# Document section:
BEGIN

The purpose of this notebook is to demonstrate they key functionalities of pyLogit:
The dataset being used for this example is the "Swissmetro" dataset used in the Python Biogeme examples. The data can be downloaded at http://biogeme.epfl.ch/examples_swissmetro.html, and a detailed explanation of the variables and data-collection procedure can be found at http://www.strc.ch/conferences/2001/bierlaire1.pdf.
Relevant information about this dataset is that it is from a stated preference survey about whether or not individuals would use a new underground Magnetic-Levetation train system called the Swissmetro.
The overall set of possible choices in this dataset was "Train", "Swissmetro", and "Car." However, the choice set faced by each individual is not constant. An individual's choice set was partially based on the alternatives that he/she was capable of using at the moment. For instance, people who did not own cars did not receive a stated preference question where car was an alternative that they could choose. Note that because the choice set varies across choice situations, mlogit and statsmodels could not be used with this dataset.
Also, each individual responded to multiple choice situations. Thus the choice observations are not truly independent of all other choice observations (they are correlated accross choices made by the same individual). However, for the purposes of this example, the effect of repeat-observations on the typical i.i.d. assumptions will be ignored.
Based on the Swissmetro data, we will build a travel mode choice model for individuals who are commuting or going on a business trip.

END

# Recorded data:
BEGIN

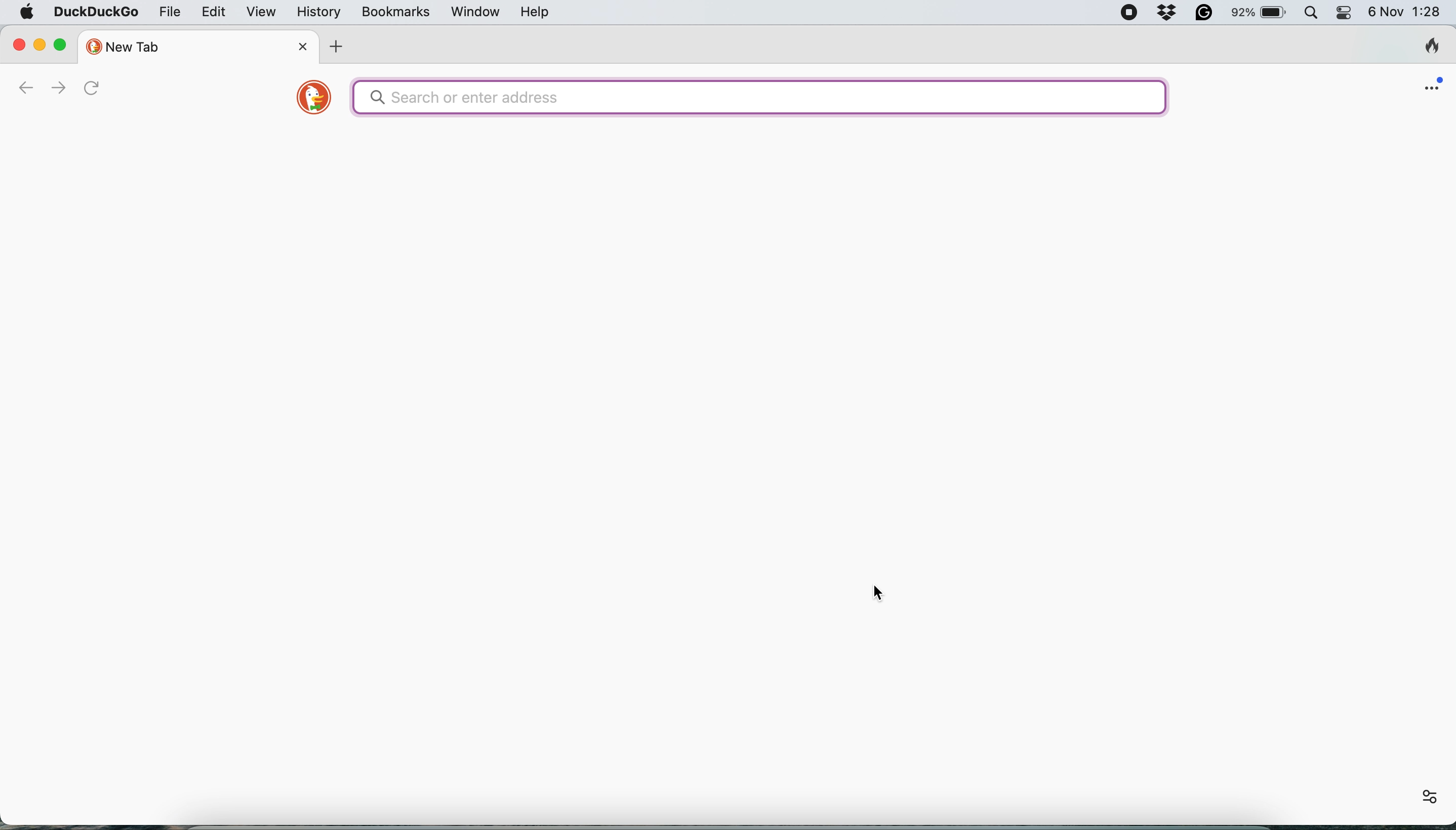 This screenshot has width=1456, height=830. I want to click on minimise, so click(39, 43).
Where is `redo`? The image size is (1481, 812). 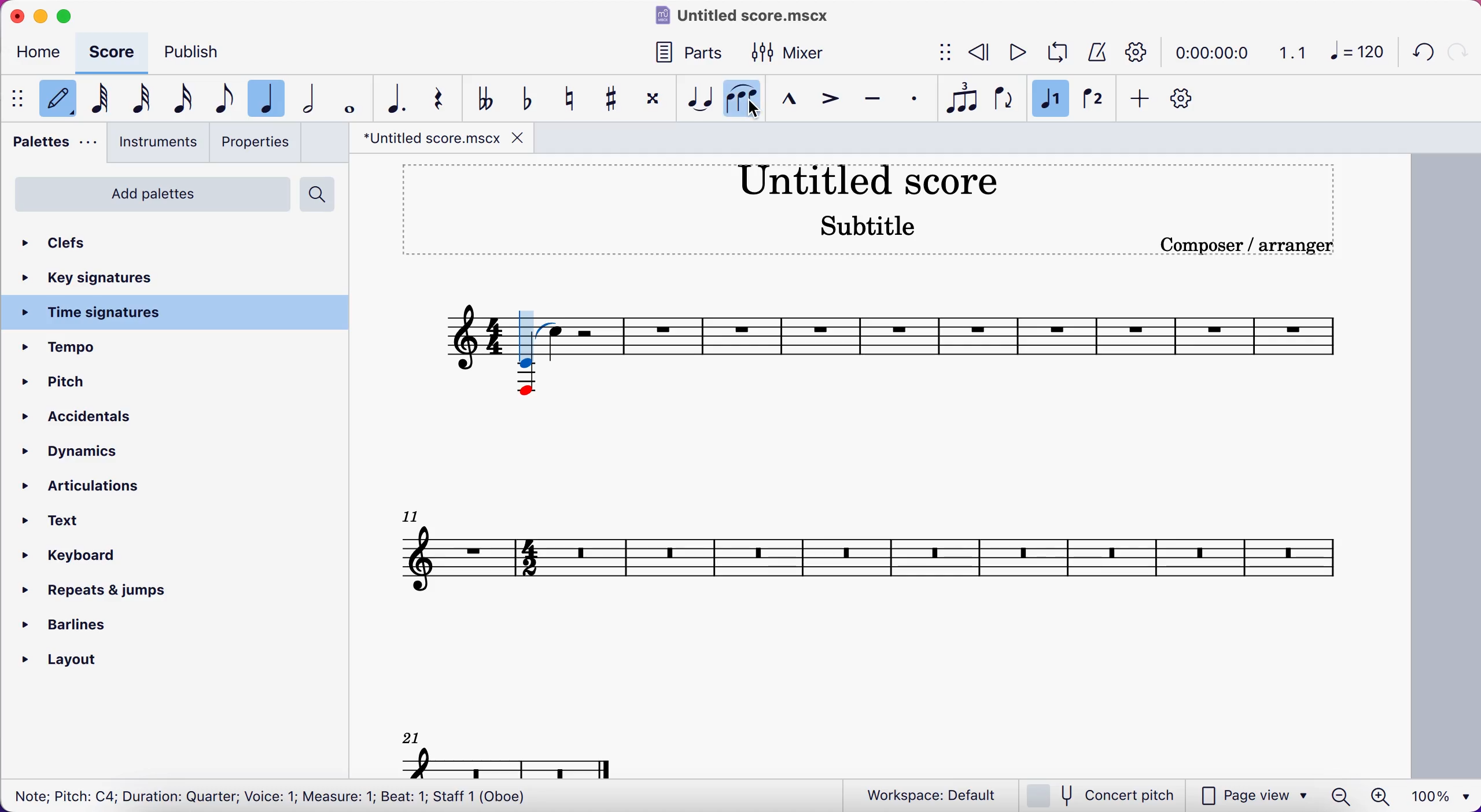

END

# Stated goal 1:
Shorten the paragraph of the pyLogit notebook introduction that begins "The overall set of possible choices" into a brief bulleted list that keeps its main facts.
# Stated goal 2:
Write the next part of the pyLogit notebook introduction, picking up after its final sentence about building a travel mode choice model.
The listing is separate material, unrelated to the pyLogit notebook introduction.

# Written answer 1:
- The possible choices in the dataset were "Train," "Swissmetro," and "Car."
- Each individual's choice set was not constant; it depended partly on which alternatives that person could use at the time.
- For example, people without cars were not given a stated preference question that offered car as an option.
- Because the choice set varies across choice situations, mlogit and statsmodels could not be used with this dataset.

# Written answer 2:
In [1]:
from collections import OrderedDict # For recording the model specification
import pandas as pd # For file input/output
import numpy as np # For vectorized math operations
import pylogit as pl # For MNL model estimation and
# conversion from wide to long format
In [2]:
# Note that the .dat files used by python biogeme are tab delimited text files
wide_swiss_metro = pd.read_table("../data/swissmetro.dat", sep="\t")
# Select obervations whose choice is known (i.e. CHOICE != 0)
# **AND** whose PURPOSE is either 1 (commute) or 3 (business)
include_criteria = (wide_swiss_metro.PURPOSE.isin([1, 3]) &
(wide_swiss_metro.CHOICE != 0))
# Note that the .copy() ensures that any later changes are made
# to a copy of the data and not to the original data
wide_swiss_metro = wide_swiss_metro.loc[include_criteria].copy()
In [3]:
# Look at the first 5 rows of the data
wide_swiss_metro.head().T
Out[3]:
pyLogit only estimates models using data that is in "long" format.
Long format has 1 row per individual per available alternative, and wide format has 1 row per individual or observation. Long format is useful because it permits one to directly use matrix dot products to calculate the index, $V_{ij} = x_{ij} \beta$, for each individual $\left(i \right)$ for each alternative $\left(j \right)$. In applications where one creates one's own dataset, the dataset can usually be created in long format from the very beginning. However, in situations where a dataset is provided to you in wide format (as in the case of the Swiss Metro dataset), it will be necesssary to convert the data from wide format to long format.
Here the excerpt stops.